Le mobilier et la décoration étaient monacaux. On aurait dit qu’un immense linceul d’affliction enveloppait tous les êtres et toutes les choses.

 

J’aperçus la patronne (je devrais dire la matrone) par l’entrebâillement d’une porte donnant sur les appartements privés du gérant. Vautrée sur un divan, cette bourgeoise dodue au regard de hyène tourmentée lança dans ma direction une œillade interrogative où frétillait la flamme vacillante d’une libido crépusculaire.

 

L’épine dorsale traversée par une onde de terreur, je me hâtai de décliner mon identité et de m’enquérir du chemin le plus court pour accéder aux chambres.

 

C’est alors qu’apparut, surgi de nulle part, un gnome boutonneux et emprunté, affligé d’une laideur embarrassante et duquel émanait la sensualité brûlante d’un clerc de notaire diabétique en préretraite. Il tenait à la main un chandelier allumé qui faisait danser sur son visage de diaboliques ombres peu rassurantes.

 

Constatant ma perplexité, la patronne qui s’était extirpée de son divan m’expliqua qu’une partie de l’hôtel était victime d’une panne d’électricité depuis le matin.

 

Son apparition dissipa mes dernières hésitations et je suivis le clerc dans un couloir obscur jalonné de trophées de chasse.

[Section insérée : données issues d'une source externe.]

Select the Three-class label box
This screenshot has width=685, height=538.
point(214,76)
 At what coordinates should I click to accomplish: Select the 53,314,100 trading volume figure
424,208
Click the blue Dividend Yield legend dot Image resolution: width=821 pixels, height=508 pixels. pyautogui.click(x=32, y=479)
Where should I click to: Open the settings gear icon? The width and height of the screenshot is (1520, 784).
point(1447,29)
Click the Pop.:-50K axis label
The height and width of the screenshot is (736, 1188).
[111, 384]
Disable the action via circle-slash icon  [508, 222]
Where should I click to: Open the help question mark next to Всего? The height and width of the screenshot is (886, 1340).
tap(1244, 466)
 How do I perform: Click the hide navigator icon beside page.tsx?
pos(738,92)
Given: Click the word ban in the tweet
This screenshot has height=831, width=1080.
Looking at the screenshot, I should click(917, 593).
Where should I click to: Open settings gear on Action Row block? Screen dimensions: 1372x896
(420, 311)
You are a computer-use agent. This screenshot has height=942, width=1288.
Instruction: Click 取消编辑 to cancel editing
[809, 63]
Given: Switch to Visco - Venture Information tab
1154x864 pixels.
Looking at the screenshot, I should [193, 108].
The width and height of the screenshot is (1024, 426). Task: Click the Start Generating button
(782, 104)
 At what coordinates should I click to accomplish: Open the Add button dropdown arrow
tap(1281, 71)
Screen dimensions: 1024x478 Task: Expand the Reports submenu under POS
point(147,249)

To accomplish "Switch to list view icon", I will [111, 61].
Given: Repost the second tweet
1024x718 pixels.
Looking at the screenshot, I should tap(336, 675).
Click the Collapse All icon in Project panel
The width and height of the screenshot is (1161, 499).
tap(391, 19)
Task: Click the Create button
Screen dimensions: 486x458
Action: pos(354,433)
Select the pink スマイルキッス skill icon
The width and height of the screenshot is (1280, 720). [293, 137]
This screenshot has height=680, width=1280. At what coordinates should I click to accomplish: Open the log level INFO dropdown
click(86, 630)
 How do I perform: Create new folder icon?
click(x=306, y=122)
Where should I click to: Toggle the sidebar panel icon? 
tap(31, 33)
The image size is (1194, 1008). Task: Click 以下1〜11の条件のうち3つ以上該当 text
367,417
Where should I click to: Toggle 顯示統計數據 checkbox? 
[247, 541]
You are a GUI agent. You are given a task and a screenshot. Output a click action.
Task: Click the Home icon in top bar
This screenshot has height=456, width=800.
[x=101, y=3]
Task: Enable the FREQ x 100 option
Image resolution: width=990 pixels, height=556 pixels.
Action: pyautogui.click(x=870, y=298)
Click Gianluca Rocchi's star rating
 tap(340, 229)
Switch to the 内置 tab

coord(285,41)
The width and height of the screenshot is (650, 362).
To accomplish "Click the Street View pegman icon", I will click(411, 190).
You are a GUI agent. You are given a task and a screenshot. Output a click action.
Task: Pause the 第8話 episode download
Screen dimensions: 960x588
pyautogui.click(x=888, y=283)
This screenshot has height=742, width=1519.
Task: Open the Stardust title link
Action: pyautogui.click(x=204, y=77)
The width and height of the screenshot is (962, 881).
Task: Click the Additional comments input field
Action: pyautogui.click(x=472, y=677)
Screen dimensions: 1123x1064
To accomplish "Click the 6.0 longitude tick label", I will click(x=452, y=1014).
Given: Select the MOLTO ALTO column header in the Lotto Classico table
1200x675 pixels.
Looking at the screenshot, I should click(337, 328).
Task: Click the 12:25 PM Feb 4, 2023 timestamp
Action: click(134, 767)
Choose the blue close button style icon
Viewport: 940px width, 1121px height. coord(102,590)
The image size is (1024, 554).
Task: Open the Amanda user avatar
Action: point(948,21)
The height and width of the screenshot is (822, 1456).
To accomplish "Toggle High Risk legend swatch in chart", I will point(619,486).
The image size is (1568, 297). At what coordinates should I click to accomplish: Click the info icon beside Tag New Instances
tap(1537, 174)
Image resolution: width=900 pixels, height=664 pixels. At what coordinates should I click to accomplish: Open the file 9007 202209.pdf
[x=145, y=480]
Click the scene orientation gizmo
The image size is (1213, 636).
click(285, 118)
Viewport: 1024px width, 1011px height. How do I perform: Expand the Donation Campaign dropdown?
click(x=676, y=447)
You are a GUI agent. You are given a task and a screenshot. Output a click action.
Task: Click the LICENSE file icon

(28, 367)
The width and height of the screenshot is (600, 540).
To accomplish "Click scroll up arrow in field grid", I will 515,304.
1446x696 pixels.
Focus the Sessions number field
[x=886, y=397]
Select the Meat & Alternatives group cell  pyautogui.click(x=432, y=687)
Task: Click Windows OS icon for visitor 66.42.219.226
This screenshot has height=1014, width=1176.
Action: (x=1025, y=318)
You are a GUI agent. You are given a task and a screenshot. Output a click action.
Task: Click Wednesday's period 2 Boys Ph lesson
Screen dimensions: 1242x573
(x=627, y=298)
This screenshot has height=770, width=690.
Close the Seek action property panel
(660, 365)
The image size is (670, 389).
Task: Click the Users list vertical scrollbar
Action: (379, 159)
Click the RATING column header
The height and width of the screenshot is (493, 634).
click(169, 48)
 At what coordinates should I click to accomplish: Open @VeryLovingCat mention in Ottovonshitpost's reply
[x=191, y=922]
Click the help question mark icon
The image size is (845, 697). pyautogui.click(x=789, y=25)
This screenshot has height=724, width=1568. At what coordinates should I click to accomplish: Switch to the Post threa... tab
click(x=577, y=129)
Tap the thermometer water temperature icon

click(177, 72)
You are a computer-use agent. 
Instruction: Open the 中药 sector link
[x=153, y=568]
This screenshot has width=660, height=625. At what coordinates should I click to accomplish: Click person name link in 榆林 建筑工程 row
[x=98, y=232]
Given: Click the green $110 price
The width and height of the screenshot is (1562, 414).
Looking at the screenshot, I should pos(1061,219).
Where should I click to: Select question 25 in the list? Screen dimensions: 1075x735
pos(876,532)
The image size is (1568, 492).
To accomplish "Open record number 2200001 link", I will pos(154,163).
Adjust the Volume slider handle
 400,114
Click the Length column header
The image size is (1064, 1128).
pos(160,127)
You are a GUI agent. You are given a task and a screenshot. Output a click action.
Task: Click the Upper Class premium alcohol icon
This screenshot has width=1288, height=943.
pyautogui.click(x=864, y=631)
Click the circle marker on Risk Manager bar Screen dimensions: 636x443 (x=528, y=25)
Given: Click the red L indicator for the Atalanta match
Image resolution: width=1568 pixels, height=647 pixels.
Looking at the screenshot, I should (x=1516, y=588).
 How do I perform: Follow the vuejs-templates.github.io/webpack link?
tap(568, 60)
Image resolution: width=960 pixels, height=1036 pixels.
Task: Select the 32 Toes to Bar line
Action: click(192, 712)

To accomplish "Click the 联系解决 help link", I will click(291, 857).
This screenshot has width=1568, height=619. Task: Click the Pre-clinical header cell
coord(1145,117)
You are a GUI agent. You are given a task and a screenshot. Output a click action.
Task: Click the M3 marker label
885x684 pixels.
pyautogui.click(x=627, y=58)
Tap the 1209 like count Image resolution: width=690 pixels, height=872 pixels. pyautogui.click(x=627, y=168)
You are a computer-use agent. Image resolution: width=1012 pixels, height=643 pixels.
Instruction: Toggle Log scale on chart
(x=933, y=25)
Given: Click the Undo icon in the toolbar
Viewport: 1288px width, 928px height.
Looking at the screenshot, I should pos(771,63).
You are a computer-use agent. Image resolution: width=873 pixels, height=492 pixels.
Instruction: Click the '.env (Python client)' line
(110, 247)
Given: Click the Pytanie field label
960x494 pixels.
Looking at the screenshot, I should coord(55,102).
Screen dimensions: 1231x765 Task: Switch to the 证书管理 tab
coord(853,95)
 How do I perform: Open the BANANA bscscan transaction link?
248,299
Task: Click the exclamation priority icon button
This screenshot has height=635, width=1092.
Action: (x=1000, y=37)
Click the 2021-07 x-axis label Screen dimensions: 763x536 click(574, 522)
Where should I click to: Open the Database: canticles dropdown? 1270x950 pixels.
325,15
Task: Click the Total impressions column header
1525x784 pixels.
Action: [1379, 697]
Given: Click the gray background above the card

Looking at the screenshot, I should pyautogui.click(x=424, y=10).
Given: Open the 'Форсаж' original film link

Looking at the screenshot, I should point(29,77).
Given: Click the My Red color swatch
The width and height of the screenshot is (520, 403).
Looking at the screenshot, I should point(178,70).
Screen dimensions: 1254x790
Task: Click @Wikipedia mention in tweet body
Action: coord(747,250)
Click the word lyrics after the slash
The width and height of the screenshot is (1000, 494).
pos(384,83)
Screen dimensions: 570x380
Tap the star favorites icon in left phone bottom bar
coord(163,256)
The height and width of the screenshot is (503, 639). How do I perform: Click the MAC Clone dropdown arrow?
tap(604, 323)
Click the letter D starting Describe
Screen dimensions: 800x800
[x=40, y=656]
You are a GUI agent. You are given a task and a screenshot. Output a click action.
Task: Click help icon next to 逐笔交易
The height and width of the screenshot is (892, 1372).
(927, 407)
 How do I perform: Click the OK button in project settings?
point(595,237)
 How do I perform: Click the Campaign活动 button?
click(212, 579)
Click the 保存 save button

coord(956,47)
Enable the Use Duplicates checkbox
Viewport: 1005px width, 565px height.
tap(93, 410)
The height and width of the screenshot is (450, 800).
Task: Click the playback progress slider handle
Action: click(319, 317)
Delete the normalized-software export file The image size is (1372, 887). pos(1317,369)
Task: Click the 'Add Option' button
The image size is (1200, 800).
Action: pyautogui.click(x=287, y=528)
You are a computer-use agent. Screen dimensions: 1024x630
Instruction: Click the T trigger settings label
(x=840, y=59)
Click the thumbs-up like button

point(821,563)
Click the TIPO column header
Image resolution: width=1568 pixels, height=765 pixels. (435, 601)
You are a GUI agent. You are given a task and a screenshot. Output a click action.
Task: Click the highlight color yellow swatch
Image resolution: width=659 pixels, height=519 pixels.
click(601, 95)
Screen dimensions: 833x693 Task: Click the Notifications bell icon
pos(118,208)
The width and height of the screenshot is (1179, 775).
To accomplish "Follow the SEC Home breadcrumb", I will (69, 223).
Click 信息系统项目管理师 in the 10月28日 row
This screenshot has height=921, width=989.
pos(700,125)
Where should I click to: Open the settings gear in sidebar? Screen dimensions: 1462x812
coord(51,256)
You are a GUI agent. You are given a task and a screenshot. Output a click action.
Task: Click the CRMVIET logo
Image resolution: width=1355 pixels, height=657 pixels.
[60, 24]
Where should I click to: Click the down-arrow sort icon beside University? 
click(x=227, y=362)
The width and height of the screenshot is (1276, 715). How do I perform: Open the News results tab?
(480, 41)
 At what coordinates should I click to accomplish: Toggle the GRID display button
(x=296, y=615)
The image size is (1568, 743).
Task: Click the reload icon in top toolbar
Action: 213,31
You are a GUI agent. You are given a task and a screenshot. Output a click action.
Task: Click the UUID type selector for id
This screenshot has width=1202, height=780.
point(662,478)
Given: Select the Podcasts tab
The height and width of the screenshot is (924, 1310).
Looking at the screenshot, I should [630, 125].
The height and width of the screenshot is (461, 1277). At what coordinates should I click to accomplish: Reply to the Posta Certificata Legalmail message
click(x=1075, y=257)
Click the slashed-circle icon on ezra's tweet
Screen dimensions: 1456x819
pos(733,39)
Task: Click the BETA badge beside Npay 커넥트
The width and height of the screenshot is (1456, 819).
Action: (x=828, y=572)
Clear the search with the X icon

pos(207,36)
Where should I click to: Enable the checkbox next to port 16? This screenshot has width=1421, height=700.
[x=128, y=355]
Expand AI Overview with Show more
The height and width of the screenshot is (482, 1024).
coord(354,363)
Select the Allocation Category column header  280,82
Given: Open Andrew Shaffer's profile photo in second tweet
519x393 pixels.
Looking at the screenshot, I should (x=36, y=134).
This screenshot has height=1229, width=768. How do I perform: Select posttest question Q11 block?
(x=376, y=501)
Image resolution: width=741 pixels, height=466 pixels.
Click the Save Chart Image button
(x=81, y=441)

Je passai une nuit agitée par les pires cauchemars.

 

Le lendemain, dans une salle aux dimensions de cathédrale, le gnome me servit son visage aride (et à rides) en même temps qu’un café noir épais, quasi solide, apte à ressusciter toute personne morte depuis moins de deux heures.

 

A la réflexion, je me demandais si mon clerc de notaire n’était pas une oeuvre ratée du Docteur Frankenstein, un essai jeté à la poubelle, qui aurait soulevé le couvercle. Sa coiffure mal plantée et la protubérance de ses arcades sourcilières me confortaient dans cette hypothèse. La créature se déplaçait, penchée en avant et les deux bras ballants. Cette imitation "d'homo erectus" se rendait aux cuisines en donnant de grands coups de pieds dans les portes. Dressée à apporter des bols, elle s'acquittait de sa tâche en procédant par étapes, quatre bols à la fois.

 

Le garagiste que l’on avait sorti de sa douche sous la menace de mon impatience, refusa obstinément de réparer ma voiture lorsque je m’enquis du chemin le plus carrossable pour me rendre au lac de Bethmale, ajoutant qu’il ne voyait que l’idiot du village pour m’accompagner dans un tel endroit.

 

Ayant exprimé le souhait de le rencontrer immédiatement, il me dit que je venais de le quitter puisqu’il s’agissait du serveur de l’auberge.

 

Je suppliai l’humanoïde de me conduire au lac de Bethmale, ce qu’il fit moyennant une forte somme dont le montant me fit douter un instant de son idiotie, mais la guérison était à ce prix.

 

Arrivé sur place, il m’expliqua qu’il n’existait pas de sorcière à la robe verte et bleue, que la Scribaymanie était incurable et que l’idiot du village n’était pas toujours celui qu’on pense.